Juris-M / citeproc-js

A JavaScript implementation of the Citation Style Language (CSL) https://citeproc-js.readthedocs.io

Geek Repo:Geek Repo

Github PK Tool:Github PK Tool

Regexes in util_page.js fail to recognize non-standard locators (e.g. *7, 2.1, 4(b), 3:8), so range is treated as single locator

dchawisher opened this issue · comments

It is sometimes necessary to cite pages, sections, paragraphs, etc. using a locator like 2.1, 4(b), 3:8 (common shorthand for 'page 3, line 8' when citing transcripts), or '3¶8' (used when citing numbered paragraphs if not all of the document is numbered). When citing ranges of those locators, util_page.js fails to appreciate that they are ranges because they do not match its regexes. Compounding the problem, util_page.js also replaces en dashes with hyphens, so a manual workaround is impossible.

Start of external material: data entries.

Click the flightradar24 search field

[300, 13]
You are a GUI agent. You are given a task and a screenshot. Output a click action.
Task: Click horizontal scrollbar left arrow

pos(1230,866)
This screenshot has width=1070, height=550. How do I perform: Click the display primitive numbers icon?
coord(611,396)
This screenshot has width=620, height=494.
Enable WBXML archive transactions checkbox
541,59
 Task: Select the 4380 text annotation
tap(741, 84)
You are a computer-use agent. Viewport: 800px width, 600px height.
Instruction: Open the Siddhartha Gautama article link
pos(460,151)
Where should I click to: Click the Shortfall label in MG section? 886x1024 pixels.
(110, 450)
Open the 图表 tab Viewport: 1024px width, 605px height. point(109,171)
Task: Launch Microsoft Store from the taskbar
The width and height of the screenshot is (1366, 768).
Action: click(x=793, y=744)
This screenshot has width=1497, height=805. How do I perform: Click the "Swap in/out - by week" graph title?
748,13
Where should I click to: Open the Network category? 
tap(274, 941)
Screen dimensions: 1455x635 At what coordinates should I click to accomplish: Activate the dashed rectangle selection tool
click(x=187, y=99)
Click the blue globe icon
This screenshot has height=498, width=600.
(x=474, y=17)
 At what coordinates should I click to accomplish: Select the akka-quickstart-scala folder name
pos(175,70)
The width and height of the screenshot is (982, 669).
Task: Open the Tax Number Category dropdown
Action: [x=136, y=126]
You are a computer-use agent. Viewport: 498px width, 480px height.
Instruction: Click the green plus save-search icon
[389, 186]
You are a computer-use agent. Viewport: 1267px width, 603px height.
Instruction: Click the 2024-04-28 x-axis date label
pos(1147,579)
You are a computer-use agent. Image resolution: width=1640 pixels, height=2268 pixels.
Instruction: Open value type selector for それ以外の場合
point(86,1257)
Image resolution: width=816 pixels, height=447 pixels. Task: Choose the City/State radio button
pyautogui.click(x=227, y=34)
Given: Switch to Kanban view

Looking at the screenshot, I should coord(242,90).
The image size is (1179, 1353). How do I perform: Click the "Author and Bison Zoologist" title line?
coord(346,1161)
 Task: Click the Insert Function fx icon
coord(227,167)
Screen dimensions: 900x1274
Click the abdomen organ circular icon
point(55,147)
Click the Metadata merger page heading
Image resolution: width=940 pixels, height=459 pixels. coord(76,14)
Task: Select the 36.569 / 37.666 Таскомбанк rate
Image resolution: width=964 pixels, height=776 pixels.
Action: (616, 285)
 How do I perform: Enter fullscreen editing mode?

The regex in question is here (similar regexes are used at 35 and 36):

rangerex = /([0-9]*[a-zA-Z]+0*)?([0-9]+[a-z]*)\s*(?:\u2013|-)\s*([0-9]*[a-zA-Z]+0*)?([0-9]+[a-z]*)/;

The following regex should (adapted as appropriate for lines 35 and 36) work without causing problems:

([0-9]*[a-zA-Z]+0*)?([0-9\:\.\§\¶\*]+\(*[a-z]*\)*)\s*(?:\u2013|-)\s*([0-9]*[a-zA-Z]+0*)?([0-9\:\.\§\¶\*]+\(*[a-z]*\)*)